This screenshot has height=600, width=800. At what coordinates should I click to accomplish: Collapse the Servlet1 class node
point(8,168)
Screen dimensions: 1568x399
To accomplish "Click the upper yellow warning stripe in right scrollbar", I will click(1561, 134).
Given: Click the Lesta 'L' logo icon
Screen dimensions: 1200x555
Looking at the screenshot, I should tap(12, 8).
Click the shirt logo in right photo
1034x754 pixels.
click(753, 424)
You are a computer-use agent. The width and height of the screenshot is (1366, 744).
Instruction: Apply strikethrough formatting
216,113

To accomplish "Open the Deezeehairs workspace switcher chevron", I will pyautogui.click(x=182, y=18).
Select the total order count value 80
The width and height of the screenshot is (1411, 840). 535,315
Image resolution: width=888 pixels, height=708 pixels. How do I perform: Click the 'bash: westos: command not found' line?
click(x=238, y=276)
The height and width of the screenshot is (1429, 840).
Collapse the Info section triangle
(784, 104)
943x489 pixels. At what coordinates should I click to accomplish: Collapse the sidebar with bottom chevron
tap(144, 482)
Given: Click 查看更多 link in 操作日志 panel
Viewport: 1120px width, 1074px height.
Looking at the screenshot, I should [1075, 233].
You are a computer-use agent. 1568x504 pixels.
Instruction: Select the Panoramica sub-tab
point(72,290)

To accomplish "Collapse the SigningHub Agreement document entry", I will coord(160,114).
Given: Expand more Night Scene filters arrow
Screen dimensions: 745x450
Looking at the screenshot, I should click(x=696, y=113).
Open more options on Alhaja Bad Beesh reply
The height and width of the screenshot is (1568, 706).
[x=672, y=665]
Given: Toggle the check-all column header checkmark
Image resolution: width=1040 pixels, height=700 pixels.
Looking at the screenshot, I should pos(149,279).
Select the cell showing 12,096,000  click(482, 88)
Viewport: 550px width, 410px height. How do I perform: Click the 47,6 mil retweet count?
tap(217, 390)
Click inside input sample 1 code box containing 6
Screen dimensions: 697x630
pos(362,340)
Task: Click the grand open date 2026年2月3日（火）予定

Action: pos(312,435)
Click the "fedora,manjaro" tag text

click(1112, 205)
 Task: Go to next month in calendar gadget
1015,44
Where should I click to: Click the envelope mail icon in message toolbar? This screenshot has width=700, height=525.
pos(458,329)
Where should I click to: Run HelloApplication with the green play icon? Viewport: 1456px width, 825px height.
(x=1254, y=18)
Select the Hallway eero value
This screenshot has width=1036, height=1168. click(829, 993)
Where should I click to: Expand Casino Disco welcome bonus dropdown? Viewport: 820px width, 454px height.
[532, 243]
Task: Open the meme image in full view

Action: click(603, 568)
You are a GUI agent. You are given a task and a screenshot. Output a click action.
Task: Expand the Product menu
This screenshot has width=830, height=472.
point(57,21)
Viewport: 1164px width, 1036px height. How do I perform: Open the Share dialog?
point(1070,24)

────

[WHAT TO DO]: The full listing above should be restated word for word.

[PROBLEM SOLUTION]:
This screenshot has height=600, width=800. At what coordinates should I click to accomplish: Collapse the Servlet1 class node
point(8,168)
Screen dimensions: 1568x399
To accomplish "Click the upper yellow warning stripe in right scrollbar", I will click(1561, 134).
Given: Click the Lesta 'L' logo icon
Screen dimensions: 1200x555
Looking at the screenshot, I should tap(12, 8).
Click the shirt logo in right photo
1034x754 pixels.
click(753, 424)
You are a computer-use agent. The width and height of the screenshot is (1366, 744).
Instruction: Apply strikethrough formatting
216,113

To accomplish "Open the Deezeehairs workspace switcher chevron", I will pyautogui.click(x=182, y=18).
Select the total order count value 80
The width and height of the screenshot is (1411, 840). 535,315
Image resolution: width=888 pixels, height=708 pixels. How do I perform: Click the 'bash: westos: command not found' line?
click(x=238, y=276)
The height and width of the screenshot is (1429, 840).
Collapse the Info section triangle
(784, 104)
943x489 pixels. At what coordinates should I click to accomplish: Collapse the sidebar with bottom chevron
tap(144, 482)
Given: Click 查看更多 link in 操作日志 panel
Viewport: 1120px width, 1074px height.
Looking at the screenshot, I should [1075, 233].
You are a computer-use agent. 1568x504 pixels.
Instruction: Select the Panoramica sub-tab
point(72,290)

To accomplish "Collapse the SigningHub Agreement document entry", I will coord(160,114).
Given: Expand more Night Scene filters arrow
Screen dimensions: 745x450
Looking at the screenshot, I should click(x=696, y=113).
Open more options on Alhaja Bad Beesh reply
The height and width of the screenshot is (1568, 706).
[x=672, y=665]
Given: Toggle the check-all column header checkmark
Image resolution: width=1040 pixels, height=700 pixels.
Looking at the screenshot, I should pos(149,279).
Select the cell showing 12,096,000  click(482, 88)
Viewport: 550px width, 410px height. How do I perform: Click the 47,6 mil retweet count?
tap(217, 390)
Click inside input sample 1 code box containing 6
Screen dimensions: 697x630
pos(362,340)
Task: Click the grand open date 2026年2月3日（火）予定

Action: pos(312,435)
Click the "fedora,manjaro" tag text

click(1112, 205)
 Task: Go to next month in calendar gadget
1015,44
Where should I click to: Click the envelope mail icon in message toolbar? This screenshot has width=700, height=525.
pos(458,329)
Where should I click to: Run HelloApplication with the green play icon? Viewport: 1456px width, 825px height.
(x=1254, y=18)
Select the Hallway eero value
This screenshot has width=1036, height=1168. click(829, 993)
Where should I click to: Expand Casino Disco welcome bonus dropdown? Viewport: 820px width, 454px height.
[532, 243]
Task: Open the meme image in full view

Action: click(603, 568)
You are a GUI agent. You are given a task and a screenshot. Output a click action.
Task: Expand the Product menu
This screenshot has width=830, height=472.
point(57,21)
Viewport: 1164px width, 1036px height. How do I perform: Open the Share dialog?
point(1070,24)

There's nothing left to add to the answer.